● **Stated exercise**:
Can you copy out everything in the data from the line containing "The image size is (1728, 1351)." down to the line containing "point(597,53)", swapping "magnifier icon" for "magnifying glass icon" and leaving all else unchanged and the pictures out?

● **Material to process**:
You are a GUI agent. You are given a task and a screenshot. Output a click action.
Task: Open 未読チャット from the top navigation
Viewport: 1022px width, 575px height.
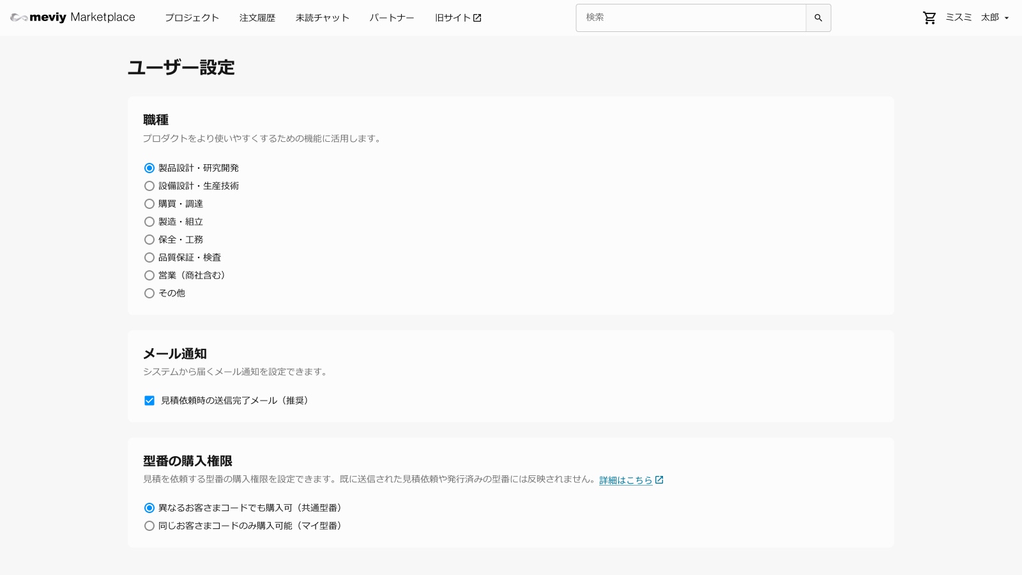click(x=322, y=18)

...

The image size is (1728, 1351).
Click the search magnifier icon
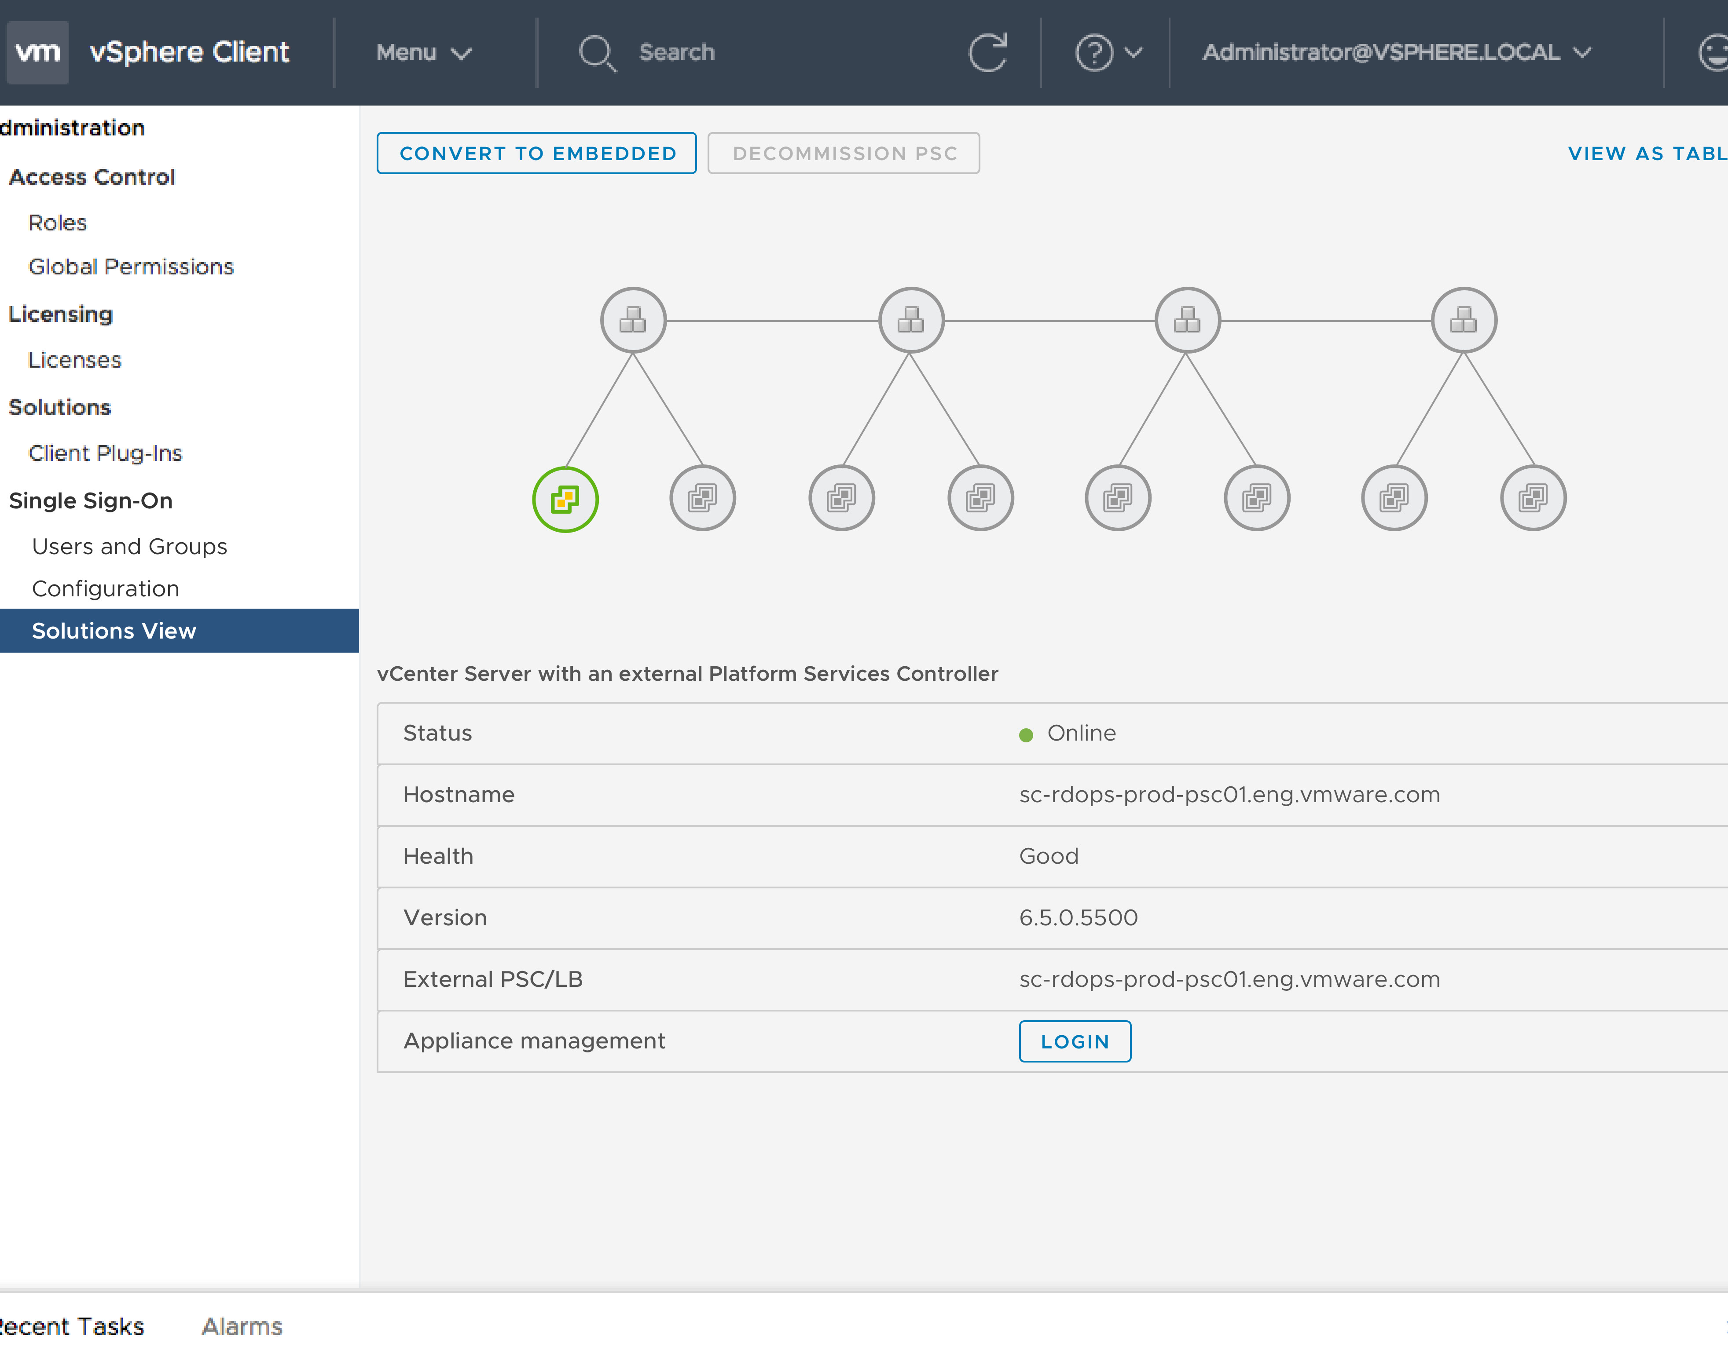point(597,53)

● **Task solution**:
The image size is (1728, 1351).
Click the search magnifying glass icon
point(597,53)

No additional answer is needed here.